Videos shared on social networks show a crowd of people marching through the streets of Buea, chanting in anger and waving branches of leaves. At the head of the crowd, a man holds the body of young Caro Louise Ndialle, who was shot in the head by a gendarme, a military police officer, at a checkpoint along the road. 

According to the young girl’s uncle, who spoke to the FRANCE 24 Observers team, Caro Louise Ndialle was one of three children in the car on the way to school, with her mother and a driver. When ordered to stop at the checkpoint and provide documents, the driver got out of the car and tried to negotiate with the officers, saying the children were late for school. When he went to get back into the car, one of the officers opened fire

Videos showing the gendarme, the mob and the dead girl have been circulating online. 

‘When people learned a child had been killed, they came from every corner’

Matthew (not his real name) is a journalist living in Buea who rushed to the scene after hearing about the child’s death. He spoke to us on condition of anonymity, fearing retribution from police.

**Supplied material:**
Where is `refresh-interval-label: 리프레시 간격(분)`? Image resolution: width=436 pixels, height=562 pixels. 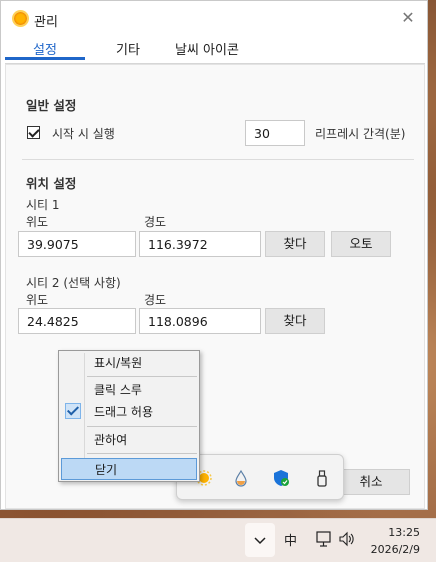
refresh-interval-label: 리프레시 간격(분) is located at coordinates (360, 134).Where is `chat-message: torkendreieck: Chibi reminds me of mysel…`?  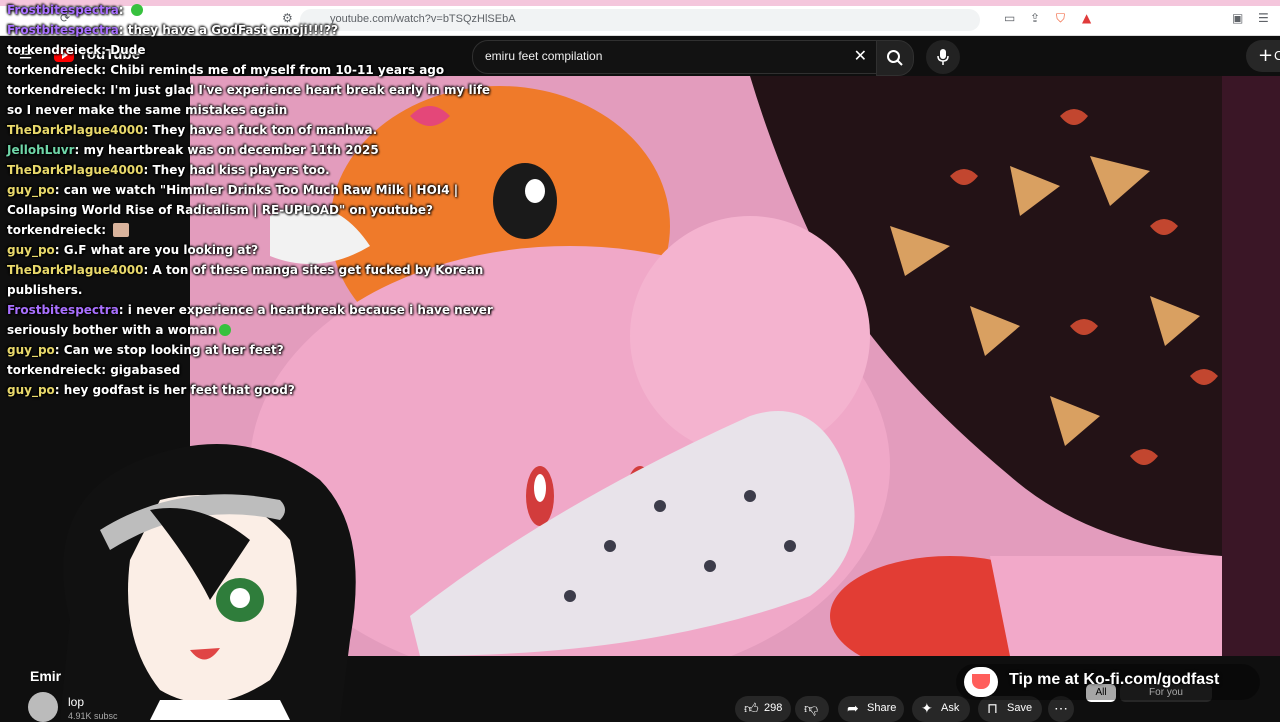
chat-message: torkendreieck: Chibi reminds me of mysel… is located at coordinates (257, 70).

**Tasks:**
• a. Answer these questions from the report on the Buea shooting:
(i) Who shot Caro Louise Ndialle, and where?
(ii) How many children were in the car on the way to school?
(iii) What is the job of the man called Matthew?
• b. From the report on the Buea shooting, output word for word the part starting at "According to the" and ending at "been circulating online.".
The material plays no part in what follows.

**Answer list:**
• a.
(i) A gendarme, a military police officer, shot her at a checkpoint along the road.
(ii) Three.
(iii) He is a journalist living in Buea.

• b.
According to the young girl’s uncle, who spoke to the FRANCE 24 Observers team, Caro Louise Ndialle was one of three children in the car on the way to school, with her mother and a driver. When ordered to stop at the checkpoint and provide documents, the driver got out of the car and tried to negotiate with the officers, saying the children were late for school. When he went to get back into the car, one of the officers opened fire

Videos showing the gendarme, the mob and the dead girl have been circulating online.